Angeles en Mount Pinatubo

We lopen vanaf ons resort in Sabang het strand op, daar staat een tafeltje op het zand waar je kaartjes voor de boot kan kopen. Er vaart een platte roeiboot tussen het strand en de grotere boot heen en weer om mensen en hun bagage te transporteren. Altijd een beetje eng of je wel droog overkomt, maar de Fillipijnen hebben allemaal zeebenen en engelengeduld met diegene die dat niet hebben. Iedereen wordt netjes aan boord geholpen. Een uur later zijn we rerug in Batangas en pakken we de twee uur lang durende bus richting Manila. Inmiddels is het lunchtijd, maar in de Fillipijnen hoeven we ons geen zorgen te maken over eten. Fillipijnen eten overal en de hele dag, en jahoor, we zijn nog geen kwartier op de bus of er stappen meerdere verkopers op bij een kruispunt. We kunnen kiezen uit vers geroosterde pinda's, chips, koekjes, water, kokostaart en hamburgers. Voor 80 cent kopen we twee hamburgers. De rit vliegt voorbij en als we in Manila zijn nemen we een taxi naar het busstation dat naar het noorden van Luzon rijdt, Victory Liners, een van de grootste busmaatschappijen op Luzon. We willen terug naar de stad Angeles, waar we geland zijn met het vliegtuig, omdat daar in de buurt een beklimbare vulkaan is; mount Pinatubo.

De busrit duurt nog eens twee uur en we stappen uit bij het kleine dorpje Dawau, op steenworp afstand van Angeles, en nemen een tricycle door naar een van de vele pensions. Helaas zitten ze allemaal vol, zelfs na een rondje bellen kunnen we niks vinden, we hebben geen andere keuze dan in een duur hotel een kamer voor 40 euro te nemen, meer dan ons dagbudget, dat is even balen. Vlak bij Angeles ligt een militaire basis, en alle Amerikanen komen hier om uit te gaan. Maar er zijn zoveel pensions en hotels dat we nooit gedacht hadden dat die allemaal vol zouden zitten. We besluiten daarom aan het eind van de volgende dag meteen de bus te nemen naar onze volgende bestemming en zo het geld voor de tweede nacht in de dure kamer te besparen. We gaan gauw naar de dichtstbijzijnde bank om een aanbetaling te doen voor onze vulkaantour, want anders krijgen we geen instructies over hoe en waar we naar het meetingpoint moeten komen.
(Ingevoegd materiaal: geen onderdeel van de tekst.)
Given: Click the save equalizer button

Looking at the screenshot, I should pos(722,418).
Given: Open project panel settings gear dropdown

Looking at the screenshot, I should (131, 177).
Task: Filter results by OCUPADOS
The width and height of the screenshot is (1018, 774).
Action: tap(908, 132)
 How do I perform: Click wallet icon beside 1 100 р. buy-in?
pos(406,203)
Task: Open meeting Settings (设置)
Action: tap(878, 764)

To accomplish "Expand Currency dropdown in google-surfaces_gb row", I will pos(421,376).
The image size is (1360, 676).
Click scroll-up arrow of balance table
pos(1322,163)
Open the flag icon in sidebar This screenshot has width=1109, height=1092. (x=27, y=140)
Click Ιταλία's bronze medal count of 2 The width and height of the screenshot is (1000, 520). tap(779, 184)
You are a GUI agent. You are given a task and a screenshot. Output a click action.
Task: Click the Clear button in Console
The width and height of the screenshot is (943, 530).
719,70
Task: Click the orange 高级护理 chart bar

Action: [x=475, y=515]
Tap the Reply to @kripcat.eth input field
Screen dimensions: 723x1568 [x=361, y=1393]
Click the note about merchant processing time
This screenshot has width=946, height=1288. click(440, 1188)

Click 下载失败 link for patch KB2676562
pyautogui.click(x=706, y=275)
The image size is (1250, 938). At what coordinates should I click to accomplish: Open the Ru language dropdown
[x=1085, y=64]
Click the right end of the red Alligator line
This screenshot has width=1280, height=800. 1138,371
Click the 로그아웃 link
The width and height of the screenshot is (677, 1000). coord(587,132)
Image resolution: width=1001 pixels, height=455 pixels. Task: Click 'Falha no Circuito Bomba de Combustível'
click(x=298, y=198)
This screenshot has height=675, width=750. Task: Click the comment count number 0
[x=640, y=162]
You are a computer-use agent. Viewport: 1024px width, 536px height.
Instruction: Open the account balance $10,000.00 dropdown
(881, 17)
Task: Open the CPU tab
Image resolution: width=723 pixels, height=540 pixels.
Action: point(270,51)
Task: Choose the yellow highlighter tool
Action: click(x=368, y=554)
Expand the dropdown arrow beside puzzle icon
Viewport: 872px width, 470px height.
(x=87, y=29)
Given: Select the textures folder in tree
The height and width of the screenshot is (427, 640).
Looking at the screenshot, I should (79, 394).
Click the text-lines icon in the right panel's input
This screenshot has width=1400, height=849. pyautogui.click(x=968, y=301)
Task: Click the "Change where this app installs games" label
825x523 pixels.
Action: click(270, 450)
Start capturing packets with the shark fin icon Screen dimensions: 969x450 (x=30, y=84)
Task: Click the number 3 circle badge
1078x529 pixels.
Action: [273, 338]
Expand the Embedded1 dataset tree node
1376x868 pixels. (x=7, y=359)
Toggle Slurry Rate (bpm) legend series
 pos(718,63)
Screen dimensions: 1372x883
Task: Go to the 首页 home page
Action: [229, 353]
Nog geen uur na de geldstorting worden we gebeld door Julieta, de eigenaresse van het tourbureau, we moeten heel vroeg op en nog een half uur met de bus naar een klein stadje dat Capas heet, we spreken daar af bij het gemeentehuis. Om kwart voor vijf gaat de volgende ochtend de wekker, we vragen ons even af waarvoor we ook alweer zo vroeg opstonden, maar pakken gauw onze tas in. We checken uit en eten snel ontbijt (we hebben iemand zo gek gekregen om voor ons om vijf uur 's ochtends eieren met worstjes te maken

Laughing
) en we mogen onze tassen gelukkig in het hotel laten staan.

In Capas zien we naast het gemeentehuis twee jeeps staan en dat is onze tour, er komt nog een Fillipijnse vrouw mee, een groot Fillipijns gezin inclusief nanny en een Australisch gezin. Wachtend op de andere mensen realiseerd Michiel, als hij de eerste foto wil nemen, dat er geen geheugenkaartje in de camera zit. De winkels zijn nog niet open dus we kunnen er ook geen nieuwe kopen, we balen als eens stekker. Gaan we naar een waanzinnig mooie vulkaan, kunnen we geen foto's nemen.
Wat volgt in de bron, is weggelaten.